Evolution of human hypoxia tolerance physiology.

Analysis of human responses to hypobaric hypoxia in different lineages (lowlanders, Andean natives, Himalayan natives, and East Africans) indicates 'conservative' and 'adaptable' physiological characters involved in human responses to hypoxia. Conservative characters, arising by common descent, dominant and indeed define human physiology, but in five hypoxia response systems analyzed, we also found evidence for 'adaptable' characters at all levels of organization in all three high altitude lineages. Since Andeans and Himalayans have not shared common ancestry with East Africans for most of our species history, we suggest that their similar hypoxia physiology may represent the 'ancestral' condition for humans--an interpretation consistent with recent evidence indicating that our species evolved under 'colder, drier, and higher' conditions in East Africa where the phenotype would be simultaneously advantageous for endurance performance and for high altitude hypoxia. It is presumed that the phenotype was retained in low capacity form in highlanders and in higher capacity form in most lowland lineages (where it would be recognized by most physiologists as an endurance performance phenotype).

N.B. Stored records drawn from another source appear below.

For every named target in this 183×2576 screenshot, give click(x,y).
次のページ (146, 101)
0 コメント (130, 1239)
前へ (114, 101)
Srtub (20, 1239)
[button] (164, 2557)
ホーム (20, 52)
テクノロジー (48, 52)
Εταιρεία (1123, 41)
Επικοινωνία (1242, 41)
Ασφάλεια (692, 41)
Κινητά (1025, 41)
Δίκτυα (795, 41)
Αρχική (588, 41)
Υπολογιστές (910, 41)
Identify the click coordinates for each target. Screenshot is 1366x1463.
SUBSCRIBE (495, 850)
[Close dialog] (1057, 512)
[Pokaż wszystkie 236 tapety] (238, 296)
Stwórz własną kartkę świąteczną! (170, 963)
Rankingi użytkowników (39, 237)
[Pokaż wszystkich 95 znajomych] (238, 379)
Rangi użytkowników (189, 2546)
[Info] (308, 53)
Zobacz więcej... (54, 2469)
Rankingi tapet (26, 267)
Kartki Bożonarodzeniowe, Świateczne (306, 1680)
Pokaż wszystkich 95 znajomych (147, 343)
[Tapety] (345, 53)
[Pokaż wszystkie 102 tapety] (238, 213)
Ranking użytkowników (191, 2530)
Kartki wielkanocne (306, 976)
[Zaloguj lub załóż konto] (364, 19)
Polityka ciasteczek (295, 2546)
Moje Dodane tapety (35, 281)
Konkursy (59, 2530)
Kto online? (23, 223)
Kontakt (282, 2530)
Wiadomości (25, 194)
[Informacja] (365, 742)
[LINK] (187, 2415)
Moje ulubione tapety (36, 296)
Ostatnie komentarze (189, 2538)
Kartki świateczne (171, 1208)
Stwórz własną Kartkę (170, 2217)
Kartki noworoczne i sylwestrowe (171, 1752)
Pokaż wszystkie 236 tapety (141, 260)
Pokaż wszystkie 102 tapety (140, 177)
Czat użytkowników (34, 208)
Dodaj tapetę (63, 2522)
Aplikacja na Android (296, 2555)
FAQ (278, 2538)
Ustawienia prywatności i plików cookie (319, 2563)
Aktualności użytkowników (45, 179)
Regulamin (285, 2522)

Interestingly, it is easier for modern molecular evolution theory to account for the origin of 'adaptable' characters through positive selection than for conserved traits. Many conserved physiological systems are composed of so many gene products that it seems difficult to account for their unchanging state (for unchanging structure and function of hundreds of proteins linked in sequence to form the physiological system) by simple models of stabilizing selection.